Exhibition

Jurek Wybraniec

Jurek Wybraniec

Jurek Wybraniec, Yellow 5, 2017, laser etched acrylic, paint filled text, synthetic polymer and urethane paint, 160 x 120 x 2.8cm
Jurek Wybraniec, Yellow 5, 2017, laser etched acrylic, paint filled text, synthetic polymer and urethane paint, 160 x 120 x 2.8cm

This much-anticipated exhibition extends the artist's interest in the aesthetics of popular culture. It is part of an ongoing series that references cinema and its proxy to the everyday and the interaction between our aural and visual perceptions.

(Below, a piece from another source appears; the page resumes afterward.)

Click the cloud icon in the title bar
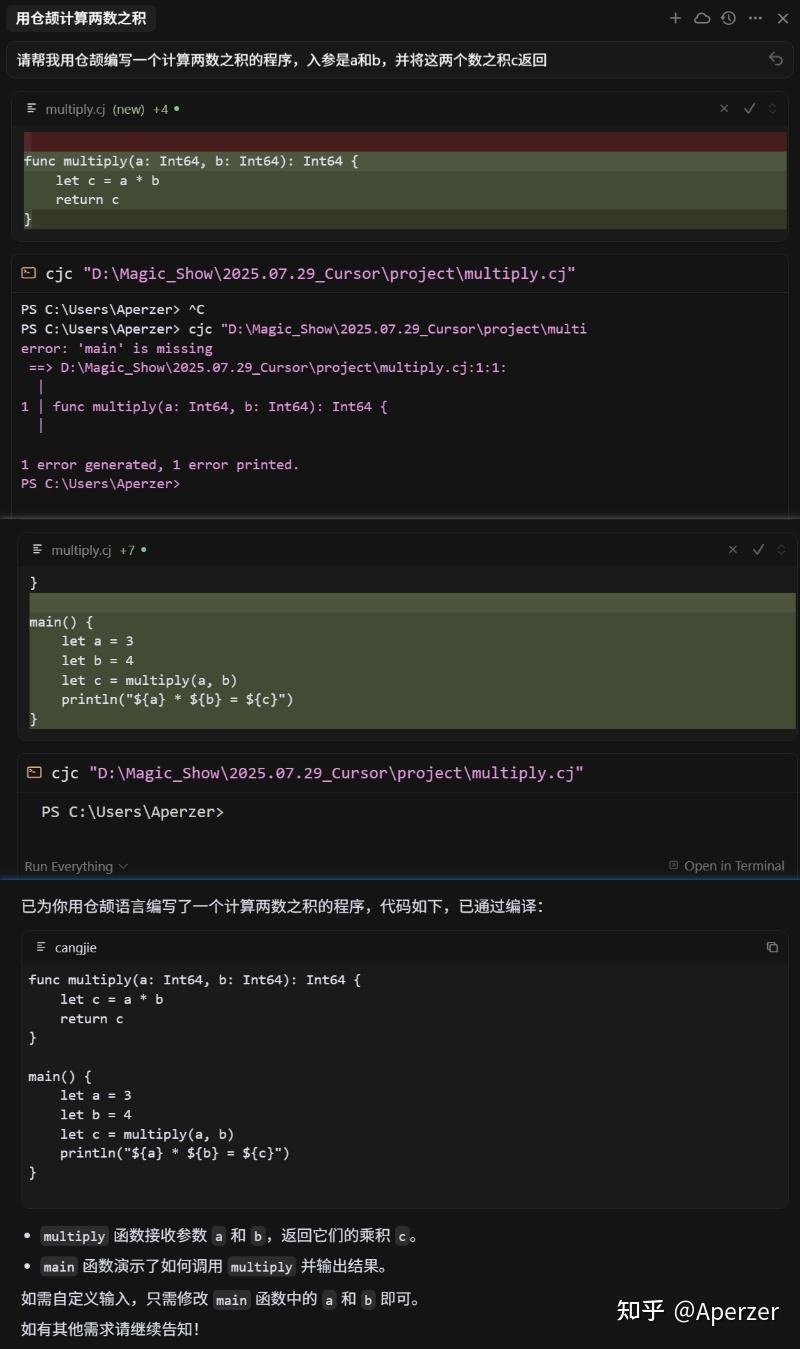This screenshot has height=1349, width=800. [702, 18]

Jurek Wybraniec has been a major contributor to exhibitions, commissions and academia since the 1980s. The Art Gallery of Western Australia exhibited his work in WA Focus in 2016, alongside fellow artists Alex Spremberg and Trevor Richards. He was the recipient of the 2015 Bankwest Art Prize and the 2016 Albany Art Prize, which includes a month-long residency in Albany this April.

Jurek Wybraniec March 2017

This work is the outcome of my investigation into the game played/what happens/when objects and implied sounds are mixed up? How do they produce odd or amusing situations/engagements?

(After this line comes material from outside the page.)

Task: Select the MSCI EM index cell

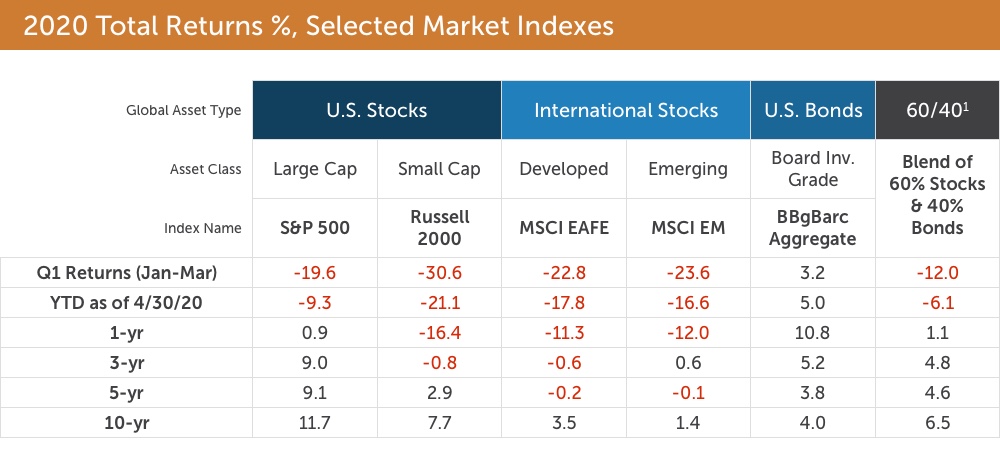Action: coord(688,227)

Establishing Shots is a series of postcards presented in a cinemascope format (2.35:1). Postcards were chosen on the basis of the commonplaceness of the image and contained/extended by cloth tape and mounted on ink washed paper. The captions are taken from random films including Pulp Fiction and Ripley’s Game.

Clear Black #1 to #4 is a group of occasional tables and stools layered with house paint placed on boxes made from recycled form ply; resting on top are planes of reflective black acrylic and clear acrylic bars embedded with closed captions taken from the film, The Others.

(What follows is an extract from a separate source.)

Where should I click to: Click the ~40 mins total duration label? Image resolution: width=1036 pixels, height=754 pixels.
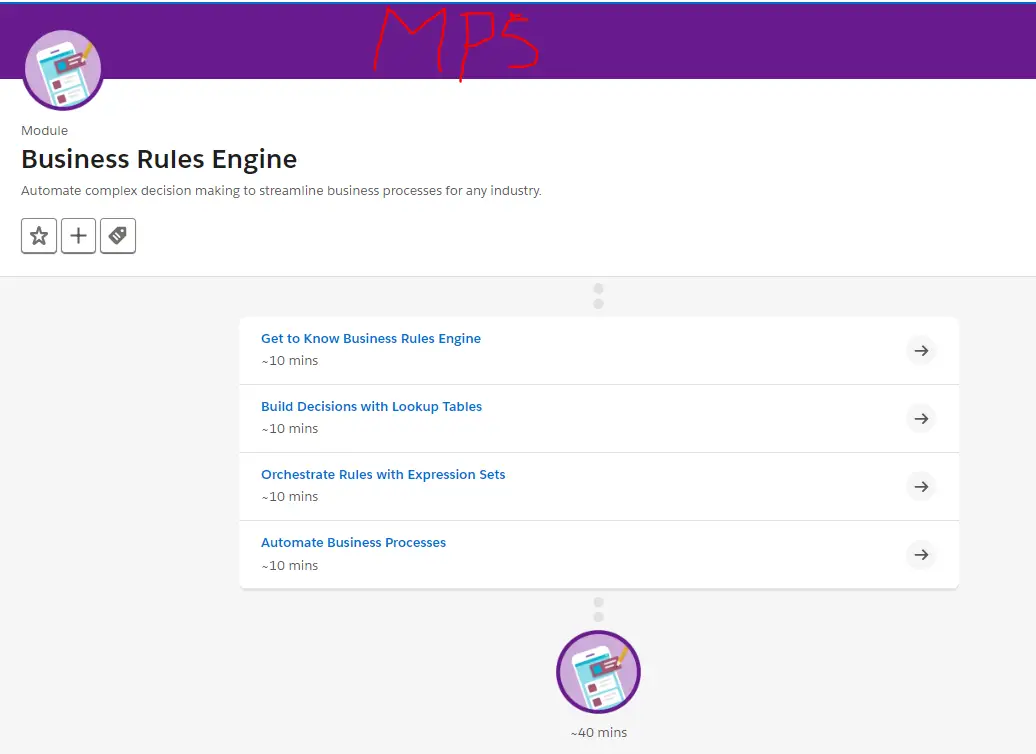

In his book Reading Sounds, Sean Zdenek (2015, 2), writes; “Reading Sound develops a rhetorical sensitivity to the interaction among sounds, captions, contexts, constraints, writers and readers”; a description that resonates with my investigation of the relationships between closed captions, objects, materials and spatial interventions.

Zdenek, S. (2015). Reading sounds, closed-captioned media and popular culture. Chicago: The University of Chicago Press.